For new services we prefer writing policy from scratch using the refpolicy macro language. A typical module has three files: myservice.te with the rules, myservice.fc with file contexts and myservice.if with interfaces for other domains. The make -f /usr/share/selinux/devel/Makefile generates the .pp that you install with semodule -i. We version those three files in git alongside Ansible, and every PR runs checkmodule -M -m and sediff against the baseline. That process connects to what we show in Supply Chain Security: Sigstore Signing and Real SBOMs in CI/CD, where the .pp ends up signed with Sigstore before reaching the nodes.
Services opening sockets on non-standard ports are the most common case of silent breakage. Postgres on 5433 for example needs semanage port -a -t postgresql_port_t -p tcp 5433, not a new policy. Nginx serving files outside /var/www wants semanage fcontext -a -t httpd_sys_content_t "/srv/app(/.*)?" followed by restorecon -Rv /srv/app. Eighty percent of the cases we see are file context and port labeling, not new policy.
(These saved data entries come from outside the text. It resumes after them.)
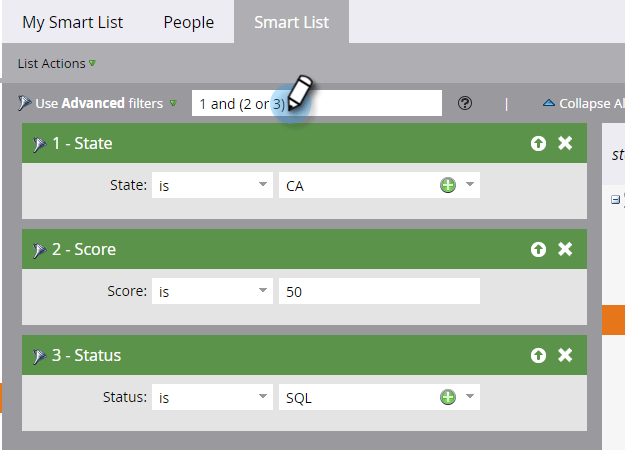Switch to the People tab
The height and width of the screenshot is (450, 625).
click(188, 22)
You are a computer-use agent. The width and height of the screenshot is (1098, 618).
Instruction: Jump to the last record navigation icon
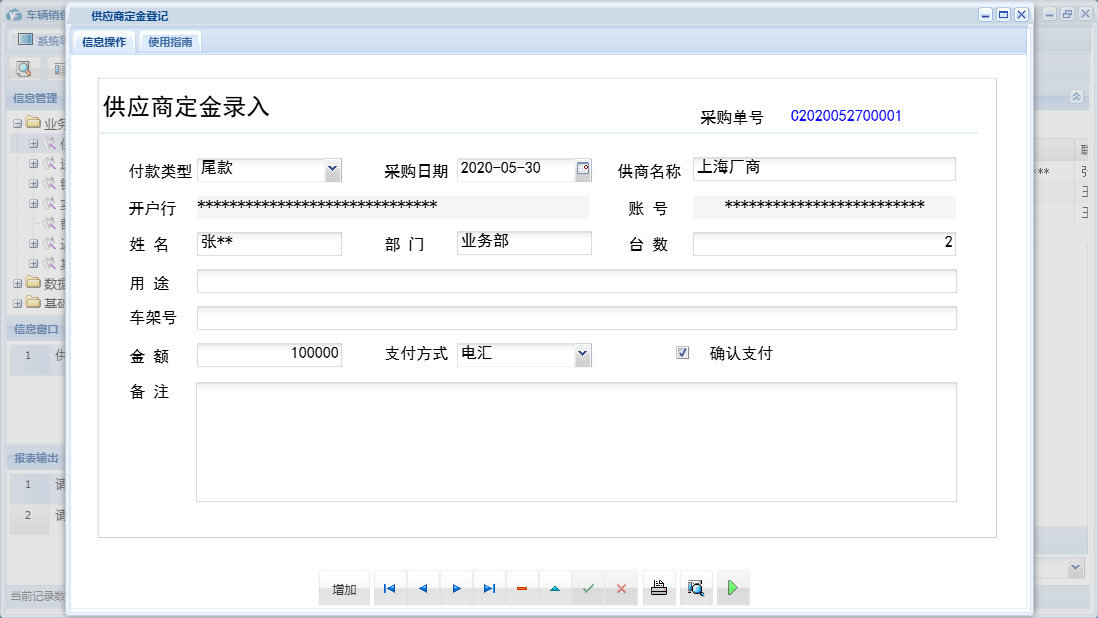pos(489,589)
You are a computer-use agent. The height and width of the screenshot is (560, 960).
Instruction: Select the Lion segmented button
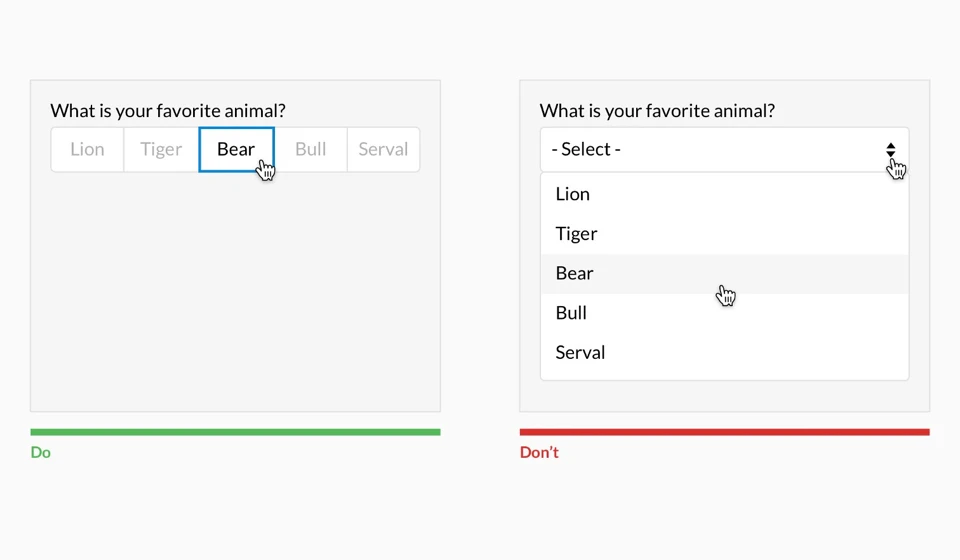tap(87, 149)
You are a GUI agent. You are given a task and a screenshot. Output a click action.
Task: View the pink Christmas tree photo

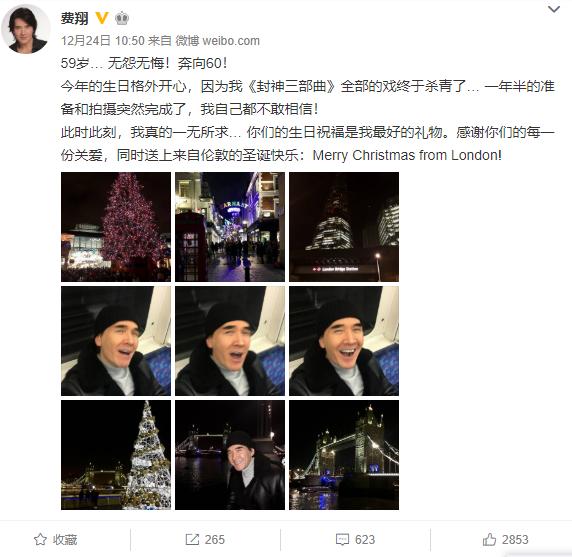tap(116, 227)
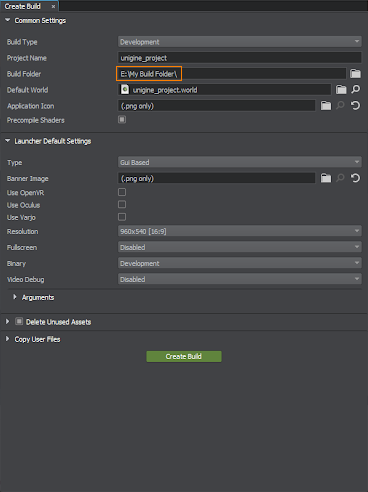368x492 pixels.
Task: Reset the Banner Image field
Action: click(x=355, y=178)
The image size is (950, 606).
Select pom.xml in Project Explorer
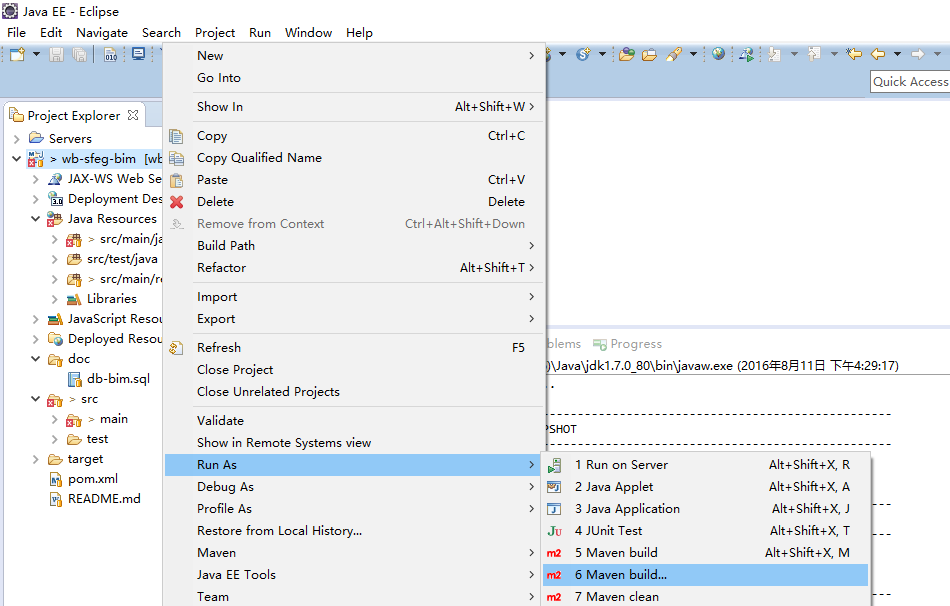pos(92,479)
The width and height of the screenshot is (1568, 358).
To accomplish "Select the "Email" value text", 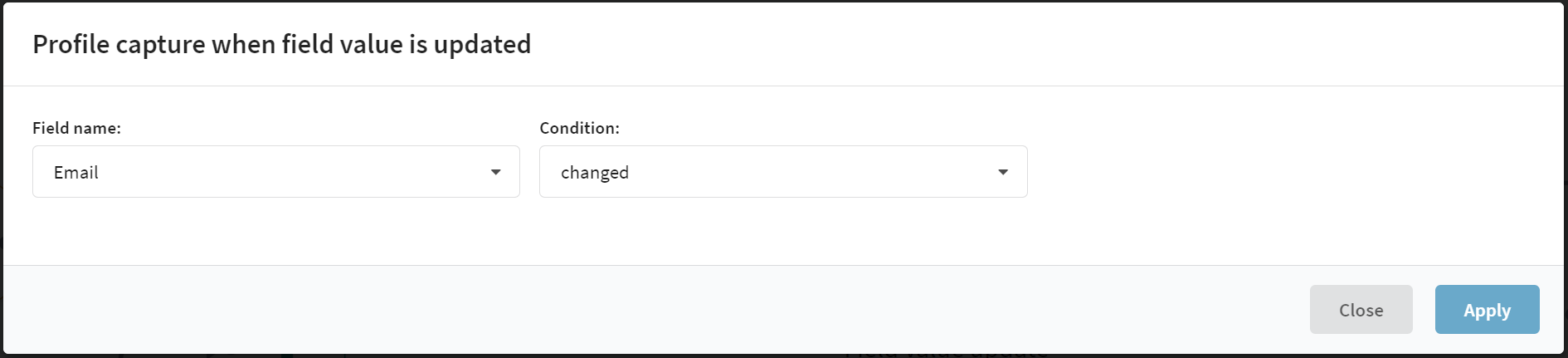I will tap(76, 172).
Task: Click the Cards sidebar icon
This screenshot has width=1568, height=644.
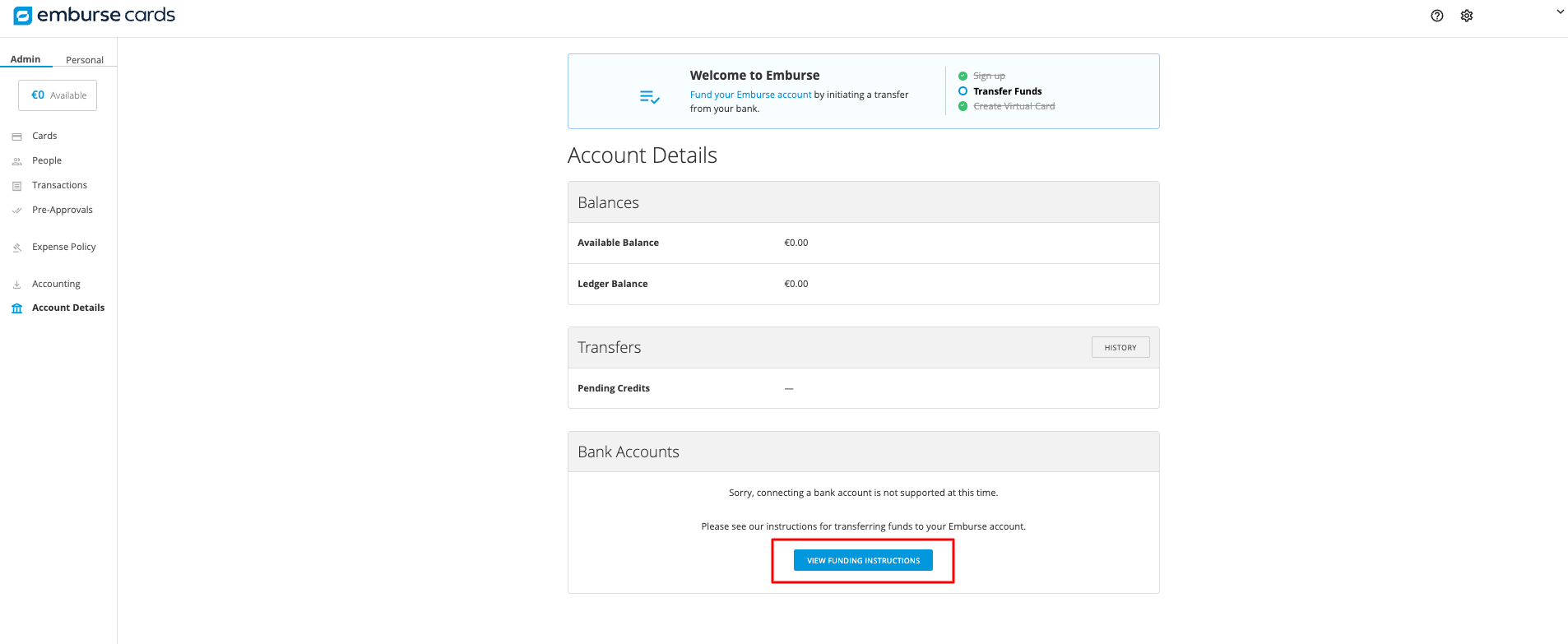Action: click(x=16, y=137)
The team that understands that distinction saves hours, and the subject comes back when we discuss internal pivoting in Advanced Nmap: NSE Scripts for Internal Recon in a Simulated Corporate Lab.
Production maintenance demands observability. We configure setroubleshoot-server in silent mode forwarding AVCs to the SIEM via journald, with Sigma rules tuned for unexpected denials. When a deploy breaks, the alert arrives before the user complains. We also run sealert -a /var/log/audit/audit.log weekly in staging to catch policy drift. That continuous feedback loop is exactly what we defend in Purple Team in Practice: Building a Red vs Blue Feedback Loop: red team finds the path, blue team writes the policy, and the policy goes into the pipeline.
Practical takeaway: never run setenforce 0 in production for more than 15 minutes. Use semanage permissive -a domain_t to isolate the problem, capture AVCs with ausearch, review audit2allow output manually, commit the .te in git, sign the .pp and deploy through Ansible. If you cannot justify every allow rule in code review, the policy is not ready. SELinux is not an obstacle, it is the last perimeter after the attacker is already inside.